Eduardo Prado Coelho, o EPC, foi, ou quis-se, durante décadas, o São Pedro do nosso “céu cultural”: nada nem ninguém da cultura passava sem passar por ele. Como professor, ensaísta, crítico, comissário, conselheiro, cronista dispôs de um grande poder cultural, que defendia. Gostava de ser o primeiro: o primeiro a escrever sobre um autor, um livro, um filme; o primeiro a falar de um conceito, uma teoria, uma corrente; o primeiro a revelar um escritor, um artista plástico, um músico; o primeiro a falar de um acontecimento, um objecto, uma tecnologia; o primeiro a dar notícia de uma performance, uma moda, um estilo. Em tudo, ia a todas, para não falhar nenhuma. Foi o Google “avant la lettre”. Esta volúpia, que fez dele um grande divulgador, não o impediu de cair, algumas vezes, nas armadilhas que o tempo põe sob os pés que correm a ultrapassá-lo. E, para falar de uma obra de arte, a informação e o aparelho conceptual eram-lhe mais úteis do que o instinto, o gosto ou o ouvido. Contribuiu, e muito, para que o nosso país se tornasse mais contemporâneo e cosmopolita. Se o Portugal reaccionário, moralista, hipócrita, machista, homófobo está mais recuado, o seu nome tem direito a constar entre aqueles que cooperaram numa derrota, que é uma vitória da liberdade. A crónica que, durante dez anos, escreveu, diariamente, no “Público” foi um jogo que ganhou e no qual mostrou as cartas que tinha e a diversidade e sucessão dos seus saberes, interesses e humores. Gostava de comunicar, de argumentar, de citar, de descobrir, de revelar, de provocar. Gostava da polémica – e algumas fizeram história. A sua escrita, com o tempo e a variação, ganhou maior intimidade com a luz e com as sombras.

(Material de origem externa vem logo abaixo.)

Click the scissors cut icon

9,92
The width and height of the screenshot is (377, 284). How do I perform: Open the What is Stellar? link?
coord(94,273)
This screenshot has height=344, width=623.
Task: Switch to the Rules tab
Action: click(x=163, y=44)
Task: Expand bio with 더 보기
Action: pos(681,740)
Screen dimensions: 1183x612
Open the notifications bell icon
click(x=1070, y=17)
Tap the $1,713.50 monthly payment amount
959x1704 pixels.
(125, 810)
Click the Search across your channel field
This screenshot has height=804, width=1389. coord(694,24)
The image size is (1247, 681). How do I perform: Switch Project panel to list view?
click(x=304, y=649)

EPC foi, à sua maneira e à nossa, um “mandarim” (Beauvoir), melhor, um “samurai” (Kristeva) – e tirava disso grande prazer. Adorava a celebridade. Gostava do poder: do seu e do dos outros. Adorava ser conselheiro dos príncipes. As suas atitudes políticas não foram isentas de ambiguidades e mal-entendidos, que ele justificava com invulgar astúcia. Os seus juízos perdiam, às vezes, clareza, no labirinto da uma subtil teia de relações e influências. EPC era inteligente, culto, curioso, irónico, narcisista, generoso, ávido, lúdico, gentil, pontual, sedutor, irritante, perverso, ingénuo, livre. Talvez lhe tenha faltado apenas originalidade e aquela forma de esquecimento de si a que alguns, usando uma antiga, bela e incerta palavra, chamam grandeza.